[EXTRACT PROVIDED]:
As I made grocery lists and translated recipes and shopped for expensive ingredients this year, part of me wondered why on earth I put myself through this rigmarole (almost) every year. It’s tasty, but perhaps not three-days-of-solid-work tasty. Hardly any of my Japanese friends even do this; if they eat osechi (it’s kind of old-fashioned), they order it from a department store or restaurant. So why?

I suppose it’s the same reason I eat turkey and all the fixings on Thanksgiving Day, despite it not being a holiday here, and despite the trouble and expense of getting all those imported ingredients. It’s because back home, all my family and friends are eating turkey and sharing around the table what they are thankful for. When I eat the same meal and give thanks with my friends here, even in Japan, it’s like I’m affirming that even with the ocean dividing us, I still belong to my family and to the community in which I grew up.

By making and eating Toshi-koshi soba (year-crossing soba) on New Year’s Eve, osechi and ozōni (soup with mochi) on New Year’s Day, nanakusa-gayu (seven-greens rice porridge) on January 7, and so on, I remind myself that I belong here too, to this place and to these people.

[DATA PROVIDED]:

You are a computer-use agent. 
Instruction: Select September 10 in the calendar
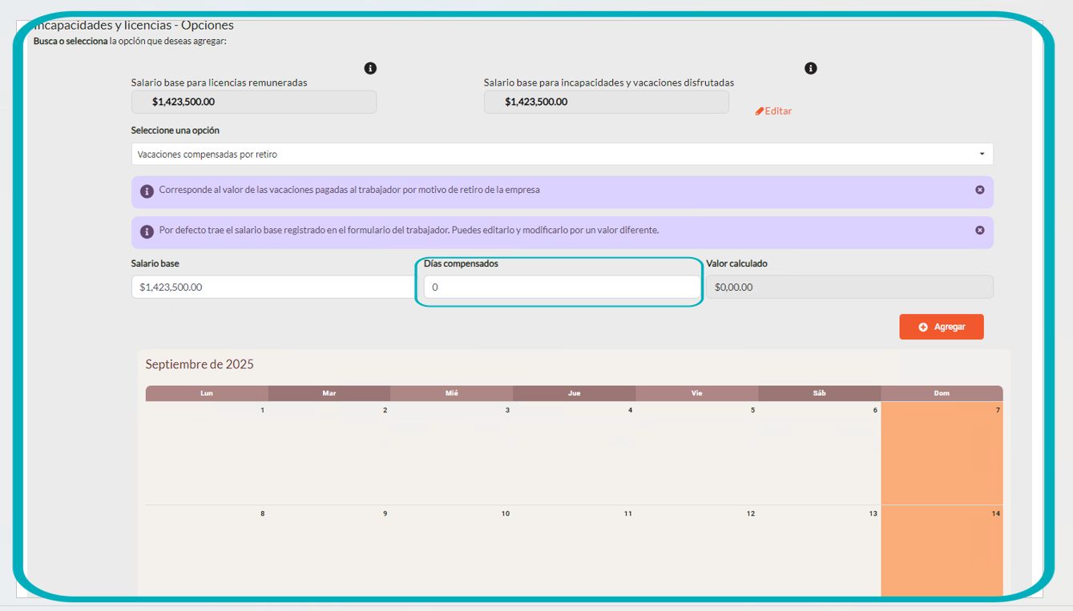point(451,553)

[STATED EXERCISE]: Carry the essay about cooking New Year foods in Japan forward from its final sentence. The lines have no connection to the essay about holiday cooking in Japan.

[EXERCISE ANSWER]:
Each of the foods in the osechi feast symbolize a hope for the coming year: red and white foods expressing the festivity of a fresh start, tiny fish for fruitfulness, beans for the ability to work hard (a wordplay in Japanese), kombu rolls for joy (also a wordplay), lotus root (which has holes) for clear-sightedness, taro root cut into turtle shape for longevity, yellow foods for prosperity, and so on. I eat these foods together with my friends here as I share their same hopes and prayers.

This is comforting, when so often I feel out of place and out of my depth, and sometimes I don’t even want to belong. But God brought me here and joined me to this community also; I affirm this by my feasting.

It’s no wonder, since I also experience my deepest belonging by feasting at the Table of Tables—and this sense of belonging informs and deepens the others as heaven and earth are joined together. I belong here and everywhere God is honored.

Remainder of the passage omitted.